Ainda em entrevistas preliminares com o menino, há uma relação transferencial que começa a se inscrever e se armar, seguimos a partir dai, nosso percurso de psicoterapia. João em todas as sessões lança de fantasias de sedução direcionadas a mim, é muito colado na questão do dado a ver, na imagem especular. Em todas as sessões, chega com uma roupa diferente, e me convoca a olhar para suas vestimentas, diz que compra essas roupas em especial para vir no atendimento, dança e se apresenta com muitos passos diferentes e ensaiados, canta e me faz de espectadora de seus shows. Toda vez que deixa o consultório, diz a mesma coisa em voz alta para que eu escute “a minha psicóloga é a melhor do mundo, eu não sabia que era tão bom ter uma psicóloga” (sic). 
Já identificada uma demanda de análise/psicoterapia, me posiciono no sentido de não erotizar com essa relação, diria que “clinicamente incestuosa”, pois ele se dirige a mim de forma análoga de como se dirige a mãe, a seduzindo. Diferente da mãe, onde o coloca na verdadeira posição de falo - o falo da mãe, daquele que tudo pode. Proponho jogos diferentes, de uma lógica avessa a tudo aquilo que ele estava acostumado,para que justamente pudesse se deparar com sua falta. Percebo que o enunciado mecanicista de “a minha psicóloga é a melhor do mundo, eu não sabia que era tão bom ter uma psicóloga” (sic), desaparece, e eu, comemoro com isso, pois aqui aparece o primeiro movimento em sua posição subjetiva. 

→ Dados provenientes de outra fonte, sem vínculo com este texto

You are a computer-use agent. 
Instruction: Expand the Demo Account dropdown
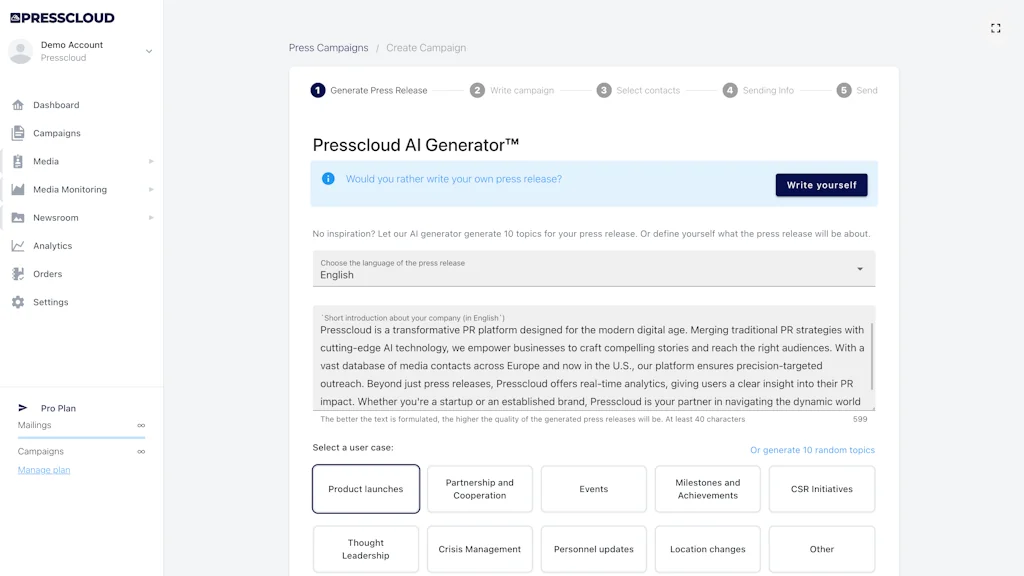pos(149,51)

Em outra produção gráfica, em que seguíamos falando de sua constituição e estrutura familiar, ele desenha sua família representado por uma figura feminina e outra masculina, ou seja, ele e a mãe. O menino não sabe informações da família materna, além do núcleo familiar composto pela mãe, o irmão, e a avó, e tão pouco tem informações da família paterna. Pergunto se não lhe interessa saber? Ele fica indiferente, mas na sessão seguinte chega com um bloco de anotações e me questiona por onde ele poderia começar. Começa por onde é mistério (não o sugestiono, mas tento o colocar na mira de seu desejo). Eu respondo a ele. E, João debruça-se em torno de sua história familiar, se tornando um investigador desejante e curioso pelo desvelamento de sua composição familiar. A partir deste momento, conseguimos pensar em uma demanda de análise, pensar sobre uma hipótese diagnóstica para pensar o direcionamento do tratamento, bem como o processo transferencial que foi possibilitado.